(Aim of the exercise): Reproduce the material word for word, starting with the line that contains "You are a GUI" and going on through the line that contains "The image size is (1296, 924).", both included.

(The records):
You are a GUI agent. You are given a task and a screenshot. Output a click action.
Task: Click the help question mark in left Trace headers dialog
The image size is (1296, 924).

==

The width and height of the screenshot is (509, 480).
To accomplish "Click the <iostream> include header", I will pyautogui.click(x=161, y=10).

(Response to this exercise):
You are a GUI agent. You are given a task and a screenshot. Output a click action.
Task: Click the help question mark in left Trace headers dialog
The image size is (1296, 924).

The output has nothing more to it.